►

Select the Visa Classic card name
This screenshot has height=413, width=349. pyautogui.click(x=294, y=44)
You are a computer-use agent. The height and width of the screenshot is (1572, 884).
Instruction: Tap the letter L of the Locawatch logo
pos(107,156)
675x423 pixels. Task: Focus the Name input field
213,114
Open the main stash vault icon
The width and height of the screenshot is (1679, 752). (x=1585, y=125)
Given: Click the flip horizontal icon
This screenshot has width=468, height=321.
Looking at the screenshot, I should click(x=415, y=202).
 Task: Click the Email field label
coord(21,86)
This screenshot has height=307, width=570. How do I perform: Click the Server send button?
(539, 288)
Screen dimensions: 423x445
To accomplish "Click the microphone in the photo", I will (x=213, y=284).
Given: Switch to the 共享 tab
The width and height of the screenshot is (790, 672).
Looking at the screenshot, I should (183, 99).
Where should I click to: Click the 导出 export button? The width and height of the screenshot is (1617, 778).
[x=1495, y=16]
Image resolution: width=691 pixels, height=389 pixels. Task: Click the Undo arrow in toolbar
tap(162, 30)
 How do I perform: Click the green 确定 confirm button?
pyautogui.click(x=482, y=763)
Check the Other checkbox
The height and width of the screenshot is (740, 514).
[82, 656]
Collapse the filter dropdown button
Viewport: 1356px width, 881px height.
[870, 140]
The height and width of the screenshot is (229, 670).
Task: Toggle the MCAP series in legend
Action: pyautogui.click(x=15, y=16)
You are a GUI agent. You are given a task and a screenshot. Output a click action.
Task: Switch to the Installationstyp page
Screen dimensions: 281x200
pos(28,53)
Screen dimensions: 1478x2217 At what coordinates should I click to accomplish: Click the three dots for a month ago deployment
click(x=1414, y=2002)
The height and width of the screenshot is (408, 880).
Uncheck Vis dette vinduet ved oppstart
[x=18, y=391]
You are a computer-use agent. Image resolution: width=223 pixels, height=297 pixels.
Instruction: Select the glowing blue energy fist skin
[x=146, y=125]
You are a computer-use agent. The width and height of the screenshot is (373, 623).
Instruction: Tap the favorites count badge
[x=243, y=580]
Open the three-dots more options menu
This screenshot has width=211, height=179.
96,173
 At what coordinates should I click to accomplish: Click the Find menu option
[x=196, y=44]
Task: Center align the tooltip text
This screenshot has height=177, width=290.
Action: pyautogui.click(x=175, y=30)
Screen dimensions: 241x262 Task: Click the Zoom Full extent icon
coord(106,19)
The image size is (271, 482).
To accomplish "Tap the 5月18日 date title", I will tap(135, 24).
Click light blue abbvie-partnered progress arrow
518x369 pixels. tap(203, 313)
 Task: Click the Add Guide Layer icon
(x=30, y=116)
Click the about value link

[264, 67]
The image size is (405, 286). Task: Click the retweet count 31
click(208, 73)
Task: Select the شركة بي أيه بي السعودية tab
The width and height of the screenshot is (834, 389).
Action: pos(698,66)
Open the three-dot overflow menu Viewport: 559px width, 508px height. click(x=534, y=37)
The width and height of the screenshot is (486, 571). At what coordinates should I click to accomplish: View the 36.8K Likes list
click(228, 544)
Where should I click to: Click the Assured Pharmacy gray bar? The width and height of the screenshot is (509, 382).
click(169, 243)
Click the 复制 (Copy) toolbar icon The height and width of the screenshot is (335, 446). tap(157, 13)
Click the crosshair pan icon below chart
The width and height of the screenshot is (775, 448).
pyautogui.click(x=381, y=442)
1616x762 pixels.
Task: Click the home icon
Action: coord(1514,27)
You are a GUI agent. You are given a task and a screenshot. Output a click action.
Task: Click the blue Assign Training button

◄

__What to do__: Answer with an exact copy of the lines from the one containing "The width and height of the screenshot is (486, 571)." through the end of the entries above, leaving out everything before.

__Written response__:
The width and height of the screenshot is (486, 571). At what coordinates should I click to accomplish: View the 36.8K Likes list
click(228, 544)
Where should I click to: Click the Assured Pharmacy gray bar? The width and height of the screenshot is (509, 382).
click(169, 243)
Click the 复制 (Copy) toolbar icon The height and width of the screenshot is (335, 446). tap(157, 13)
Click the crosshair pan icon below chart
The width and height of the screenshot is (775, 448).
pyautogui.click(x=381, y=442)
1616x762 pixels.
Task: Click the home icon
Action: coord(1514,27)
You are a GUI agent. You are given a task and a screenshot. Output a click action.
Task: Click the blue Assign Training button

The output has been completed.